(Material for this exercise Opens)

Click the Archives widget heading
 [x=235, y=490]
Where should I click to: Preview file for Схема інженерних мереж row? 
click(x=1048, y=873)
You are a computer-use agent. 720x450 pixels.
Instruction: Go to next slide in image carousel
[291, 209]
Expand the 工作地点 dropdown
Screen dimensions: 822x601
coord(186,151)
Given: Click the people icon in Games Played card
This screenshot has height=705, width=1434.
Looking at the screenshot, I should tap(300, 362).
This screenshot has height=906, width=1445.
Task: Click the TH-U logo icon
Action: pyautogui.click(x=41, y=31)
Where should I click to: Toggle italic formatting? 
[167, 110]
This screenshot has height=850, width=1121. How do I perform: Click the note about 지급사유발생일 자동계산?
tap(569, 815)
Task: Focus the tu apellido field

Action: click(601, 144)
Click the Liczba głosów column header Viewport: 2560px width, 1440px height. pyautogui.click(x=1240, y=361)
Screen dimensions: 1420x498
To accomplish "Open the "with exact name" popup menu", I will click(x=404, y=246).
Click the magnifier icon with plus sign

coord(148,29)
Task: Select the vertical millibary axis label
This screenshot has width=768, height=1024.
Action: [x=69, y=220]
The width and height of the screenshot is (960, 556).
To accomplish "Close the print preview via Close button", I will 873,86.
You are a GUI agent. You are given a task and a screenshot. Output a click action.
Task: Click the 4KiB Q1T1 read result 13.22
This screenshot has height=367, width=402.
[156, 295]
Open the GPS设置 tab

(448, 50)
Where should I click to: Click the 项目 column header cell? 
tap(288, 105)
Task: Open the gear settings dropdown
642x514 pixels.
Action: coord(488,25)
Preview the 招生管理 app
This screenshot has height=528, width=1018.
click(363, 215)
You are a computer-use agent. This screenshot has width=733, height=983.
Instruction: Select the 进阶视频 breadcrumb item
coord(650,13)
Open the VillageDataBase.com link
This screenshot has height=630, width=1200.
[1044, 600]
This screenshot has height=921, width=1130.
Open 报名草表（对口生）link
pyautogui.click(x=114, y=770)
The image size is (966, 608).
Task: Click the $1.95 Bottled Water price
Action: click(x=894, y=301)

(Material for this exercise Closes)

Required work: Repeat all of the entries above exactly.

Completed exercise:
Click the Archives widget heading
 [x=235, y=490]
Where should I click to: Preview file for Схема інженерних мереж row? 
click(x=1048, y=873)
You are a computer-use agent. 720x450 pixels.
Instruction: Go to next slide in image carousel
[291, 209]
Expand the 工作地点 dropdown
Screen dimensions: 822x601
coord(186,151)
Given: Click the people icon in Games Played card
This screenshot has height=705, width=1434.
Looking at the screenshot, I should tap(300, 362).
This screenshot has height=906, width=1445.
Task: Click the TH-U logo icon
Action: pyautogui.click(x=41, y=31)
Where should I click to: Toggle italic formatting? 
[167, 110]
This screenshot has height=850, width=1121. How do I perform: Click the note about 지급사유발생일 자동계산?
tap(569, 815)
Task: Focus the tu apellido field

Action: click(601, 144)
Click the Liczba głosów column header Viewport: 2560px width, 1440px height. pyautogui.click(x=1240, y=361)
Screen dimensions: 1420x498
To accomplish "Open the "with exact name" popup menu", I will click(x=404, y=246).
Click the magnifier icon with plus sign

coord(148,29)
Task: Select the vertical millibary axis label
This screenshot has width=768, height=1024.
Action: [x=69, y=220]
The width and height of the screenshot is (960, 556).
To accomplish "Close the print preview via Close button", I will 873,86.
You are a GUI agent. You are given a task and a screenshot. Output a click action.
Task: Click the 4KiB Q1T1 read result 13.22
This screenshot has height=367, width=402.
[156, 295]
Open the GPS设置 tab

(448, 50)
Where should I click to: Click the 项目 column header cell? 
tap(288, 105)
Task: Open the gear settings dropdown
642x514 pixels.
Action: coord(488,25)
Preview the 招生管理 app
This screenshot has height=528, width=1018.
click(363, 215)
You are a computer-use agent. This screenshot has width=733, height=983.
Instruction: Select the 进阶视频 breadcrumb item
coord(650,13)
Open the VillageDataBase.com link
This screenshot has height=630, width=1200.
[1044, 600]
This screenshot has height=921, width=1130.
Open 报名草表（对口生）link
pyautogui.click(x=114, y=770)
The image size is (966, 608).
Task: Click the $1.95 Bottled Water price
Action: click(x=894, y=301)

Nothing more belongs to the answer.